Speaking of the sound, the music for the movie is primarily made by a very thin sounding synthesizer, which was popular in a lot of B-Movies in the ‘70s and early ‘80s. Remember that fantastic John Carpenter score for Halloween, or, probably even closer, the theme music in a television show, like Ray Bradbury Theater??? Actually, this whole movie has a sort of “low budget,” made-for-TV feel to it, like it might have been a bad horror soap-opera or a weird, melodramatic Outer Limits remake, but without the television sensors telling the creators they can't throw buckets of blood on everything!
And, did I mention the soap-opera / melodramatic feel? There’s one great scene that utilizes a classic soap-opera trope, where Norman goes to look at the research papers that Dr. Peterson was working on before his death, and the librarian says to him, in his weird, ghoulish voice, “Do you know where he hung himself? Right from that railing!” And there’s this brilliant, annoying synth-organ screech, just like in an old soap, as the camera pans to a close-up of the railing… It’s corny and ridiculous and hilarious, and any clever film watcher is going to think, “They made such a big deal about that particular railing, I’m CERTAIN it’s going to be a major plot point later in this film!” Nope. It’s just a weird, goofy red herring---one of about a THOUSAND in this movie.

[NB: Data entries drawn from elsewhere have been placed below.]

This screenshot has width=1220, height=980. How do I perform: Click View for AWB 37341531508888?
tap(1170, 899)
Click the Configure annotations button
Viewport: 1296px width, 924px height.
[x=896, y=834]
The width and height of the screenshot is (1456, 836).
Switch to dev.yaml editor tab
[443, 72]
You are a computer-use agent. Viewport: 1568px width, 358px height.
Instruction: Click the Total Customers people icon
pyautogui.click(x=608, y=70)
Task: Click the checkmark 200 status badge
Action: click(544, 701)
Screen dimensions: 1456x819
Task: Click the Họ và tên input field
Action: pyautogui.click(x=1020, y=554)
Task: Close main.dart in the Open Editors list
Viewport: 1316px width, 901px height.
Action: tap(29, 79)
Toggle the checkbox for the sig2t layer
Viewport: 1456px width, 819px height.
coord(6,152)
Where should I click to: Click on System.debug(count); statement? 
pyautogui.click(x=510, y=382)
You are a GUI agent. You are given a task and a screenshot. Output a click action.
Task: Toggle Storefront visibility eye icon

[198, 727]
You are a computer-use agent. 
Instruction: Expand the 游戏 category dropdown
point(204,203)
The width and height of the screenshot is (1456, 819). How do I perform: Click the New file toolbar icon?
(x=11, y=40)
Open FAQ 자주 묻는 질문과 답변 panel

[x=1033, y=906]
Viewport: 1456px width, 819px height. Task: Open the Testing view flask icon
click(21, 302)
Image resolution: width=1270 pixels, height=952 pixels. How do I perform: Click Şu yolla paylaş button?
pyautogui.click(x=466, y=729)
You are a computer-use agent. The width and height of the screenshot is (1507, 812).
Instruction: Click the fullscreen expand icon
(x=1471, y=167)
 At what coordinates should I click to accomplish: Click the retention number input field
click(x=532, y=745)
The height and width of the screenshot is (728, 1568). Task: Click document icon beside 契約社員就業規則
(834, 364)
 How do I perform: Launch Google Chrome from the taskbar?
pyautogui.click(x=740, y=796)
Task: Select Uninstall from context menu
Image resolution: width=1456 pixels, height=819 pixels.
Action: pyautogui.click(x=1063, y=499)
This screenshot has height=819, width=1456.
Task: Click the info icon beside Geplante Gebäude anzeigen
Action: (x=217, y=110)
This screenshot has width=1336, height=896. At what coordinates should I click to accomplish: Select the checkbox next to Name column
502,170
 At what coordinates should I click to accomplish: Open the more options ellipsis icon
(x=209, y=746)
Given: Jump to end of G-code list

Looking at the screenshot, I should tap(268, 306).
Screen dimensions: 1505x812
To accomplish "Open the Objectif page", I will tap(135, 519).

So, to sum up… This movie is pretty badly acted, melodramatic, horribly dubbed, gross and gory, has a terrible, shrill synth score, and is non-sensical almost to the point of madness. In other words, it’s WONDERFUL! It’s a bad movie---make no mistake---but if you like creepy little kid characters, and ghostly, supernatural tinged horror, or slasher movies (with some very good, gruesome special effects---and one TERRIBLE rubbery bat) and a plot that is very strange and makes almost no sense, then Fulci’s got you covered. The overall atmosphere of this film is unsettling and creepy, which is nice, but there’s also enough cheese to make it a fun movie to watch with a few drunk friends. It’s not Hitchcock (or even Mario Bava, who was a brilliant director, particularly for his visuals), but it’s probably going to appeal to folks who like weirder horror, stuff like A Nightmare on Elm Street 2 or Nightbreed or Killer Shrews or Slumber Party Massacre 2, or (maybe) Evil Dead 2---although House by the Cemetery isn’t as DELIBERATELY silly as Sam Rami’s films sometimes are. I also can’t help but wonder if the character, Dr. Freudstein, from this movie, was an influence on Rob Zombie’s Dr. Satan in House of a Thousand Corpses. (There are definitely similarities, but I can’t find any corroborating evidence that Mr. Zombie modeled his character on Fulci’s.)
House by the Cemetery is a gross, funny (perhaps accidentally), creepy, bad horror film. And it's great stuff, especially if you know what you're getting before you dive in! (But, if it’s not obvious, this movie is absolutely not for young folks, or people with weak stomachs, or movie watchers hoping for a lot of character development or a clever, well plotted story.) I found my copy for cheap, less than five bucks NEW, so if you’re looking for some entertaining horror trash, this might be the film for you!